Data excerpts

________________________________________

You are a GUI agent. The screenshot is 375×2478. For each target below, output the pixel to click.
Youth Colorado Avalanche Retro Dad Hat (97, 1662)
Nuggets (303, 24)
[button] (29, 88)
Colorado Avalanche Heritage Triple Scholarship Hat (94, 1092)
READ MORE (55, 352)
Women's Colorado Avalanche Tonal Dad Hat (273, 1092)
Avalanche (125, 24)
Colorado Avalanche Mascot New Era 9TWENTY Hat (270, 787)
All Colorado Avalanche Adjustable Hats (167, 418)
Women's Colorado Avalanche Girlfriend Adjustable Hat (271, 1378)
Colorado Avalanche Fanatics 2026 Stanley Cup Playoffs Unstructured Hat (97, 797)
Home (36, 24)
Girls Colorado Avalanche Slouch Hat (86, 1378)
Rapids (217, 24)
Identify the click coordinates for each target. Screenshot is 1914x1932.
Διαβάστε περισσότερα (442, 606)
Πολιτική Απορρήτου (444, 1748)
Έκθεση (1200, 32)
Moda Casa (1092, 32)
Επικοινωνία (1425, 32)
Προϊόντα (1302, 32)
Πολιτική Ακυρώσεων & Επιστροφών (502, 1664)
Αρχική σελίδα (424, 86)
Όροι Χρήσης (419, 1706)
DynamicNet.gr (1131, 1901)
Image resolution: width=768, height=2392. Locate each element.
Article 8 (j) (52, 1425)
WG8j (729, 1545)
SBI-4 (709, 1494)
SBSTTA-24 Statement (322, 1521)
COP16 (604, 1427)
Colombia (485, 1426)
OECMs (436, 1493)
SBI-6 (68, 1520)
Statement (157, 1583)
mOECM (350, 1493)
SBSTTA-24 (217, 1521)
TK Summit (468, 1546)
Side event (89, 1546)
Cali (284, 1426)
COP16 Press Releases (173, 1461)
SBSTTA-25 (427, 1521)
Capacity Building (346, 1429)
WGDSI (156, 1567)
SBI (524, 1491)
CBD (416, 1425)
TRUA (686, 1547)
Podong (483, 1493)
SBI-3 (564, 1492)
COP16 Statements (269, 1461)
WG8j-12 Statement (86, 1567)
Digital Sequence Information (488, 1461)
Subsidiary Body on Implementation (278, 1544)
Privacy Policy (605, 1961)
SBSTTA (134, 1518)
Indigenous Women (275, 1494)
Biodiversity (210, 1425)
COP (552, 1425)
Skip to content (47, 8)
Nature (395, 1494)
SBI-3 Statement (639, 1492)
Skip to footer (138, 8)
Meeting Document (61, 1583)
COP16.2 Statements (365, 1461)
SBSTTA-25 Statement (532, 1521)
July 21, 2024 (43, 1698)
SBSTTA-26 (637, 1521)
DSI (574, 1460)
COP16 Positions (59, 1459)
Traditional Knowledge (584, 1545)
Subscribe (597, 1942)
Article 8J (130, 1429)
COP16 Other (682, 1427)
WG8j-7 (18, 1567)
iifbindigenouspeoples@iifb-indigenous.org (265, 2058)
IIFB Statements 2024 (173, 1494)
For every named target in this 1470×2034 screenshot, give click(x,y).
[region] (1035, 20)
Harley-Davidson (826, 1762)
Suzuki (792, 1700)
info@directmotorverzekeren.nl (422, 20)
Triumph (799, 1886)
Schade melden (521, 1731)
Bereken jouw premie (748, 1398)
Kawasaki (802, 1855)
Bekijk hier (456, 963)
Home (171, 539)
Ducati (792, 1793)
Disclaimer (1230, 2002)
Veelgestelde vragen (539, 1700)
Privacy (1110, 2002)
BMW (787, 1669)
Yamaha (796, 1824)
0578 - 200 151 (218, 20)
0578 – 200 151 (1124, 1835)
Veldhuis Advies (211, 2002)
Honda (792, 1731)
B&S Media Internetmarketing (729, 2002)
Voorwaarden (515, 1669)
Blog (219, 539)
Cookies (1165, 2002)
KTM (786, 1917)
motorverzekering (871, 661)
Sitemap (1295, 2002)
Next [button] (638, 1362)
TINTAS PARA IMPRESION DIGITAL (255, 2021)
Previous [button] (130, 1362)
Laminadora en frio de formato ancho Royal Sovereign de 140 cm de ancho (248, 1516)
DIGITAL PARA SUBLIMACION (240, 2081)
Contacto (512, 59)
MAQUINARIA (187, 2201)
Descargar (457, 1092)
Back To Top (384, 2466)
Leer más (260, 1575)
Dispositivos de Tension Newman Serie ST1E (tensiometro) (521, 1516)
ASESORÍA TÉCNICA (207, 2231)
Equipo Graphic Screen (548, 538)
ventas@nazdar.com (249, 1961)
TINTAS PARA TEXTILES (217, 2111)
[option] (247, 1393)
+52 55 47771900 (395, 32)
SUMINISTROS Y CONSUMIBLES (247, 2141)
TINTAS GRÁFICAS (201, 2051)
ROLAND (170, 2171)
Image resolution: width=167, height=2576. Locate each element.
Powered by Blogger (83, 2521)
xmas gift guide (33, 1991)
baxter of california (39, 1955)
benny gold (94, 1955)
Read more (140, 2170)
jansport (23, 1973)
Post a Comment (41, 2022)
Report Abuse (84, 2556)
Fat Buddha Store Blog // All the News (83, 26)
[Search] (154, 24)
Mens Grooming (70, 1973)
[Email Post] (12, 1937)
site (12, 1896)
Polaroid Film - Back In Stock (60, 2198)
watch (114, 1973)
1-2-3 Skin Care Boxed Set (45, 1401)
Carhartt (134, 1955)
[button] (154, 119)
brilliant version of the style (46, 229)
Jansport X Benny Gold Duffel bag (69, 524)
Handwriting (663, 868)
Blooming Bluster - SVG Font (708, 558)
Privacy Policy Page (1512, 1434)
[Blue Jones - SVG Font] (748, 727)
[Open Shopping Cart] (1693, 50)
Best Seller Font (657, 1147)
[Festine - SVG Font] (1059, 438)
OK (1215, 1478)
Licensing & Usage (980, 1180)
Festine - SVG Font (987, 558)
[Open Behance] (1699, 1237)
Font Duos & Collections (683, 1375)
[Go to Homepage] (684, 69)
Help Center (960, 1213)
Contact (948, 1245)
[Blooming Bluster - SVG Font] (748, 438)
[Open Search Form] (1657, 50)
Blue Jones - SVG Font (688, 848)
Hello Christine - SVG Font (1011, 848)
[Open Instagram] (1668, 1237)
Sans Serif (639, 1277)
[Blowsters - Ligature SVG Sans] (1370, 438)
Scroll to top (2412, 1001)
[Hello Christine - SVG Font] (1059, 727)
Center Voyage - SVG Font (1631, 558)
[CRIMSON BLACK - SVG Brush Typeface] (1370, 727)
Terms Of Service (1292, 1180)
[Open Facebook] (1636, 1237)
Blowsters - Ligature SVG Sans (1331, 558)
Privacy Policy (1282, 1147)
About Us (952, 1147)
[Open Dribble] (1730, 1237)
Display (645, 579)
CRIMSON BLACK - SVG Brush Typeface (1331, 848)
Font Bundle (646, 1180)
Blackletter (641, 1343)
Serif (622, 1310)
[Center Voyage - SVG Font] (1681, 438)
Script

________________________________________

Problem requirements: Every line above with the word "height" is to be copied out.

Result of this exercise:
Image resolution: width=768, height=2392. Locate each element.
Image resolution: width=167, height=2576. Locate each element.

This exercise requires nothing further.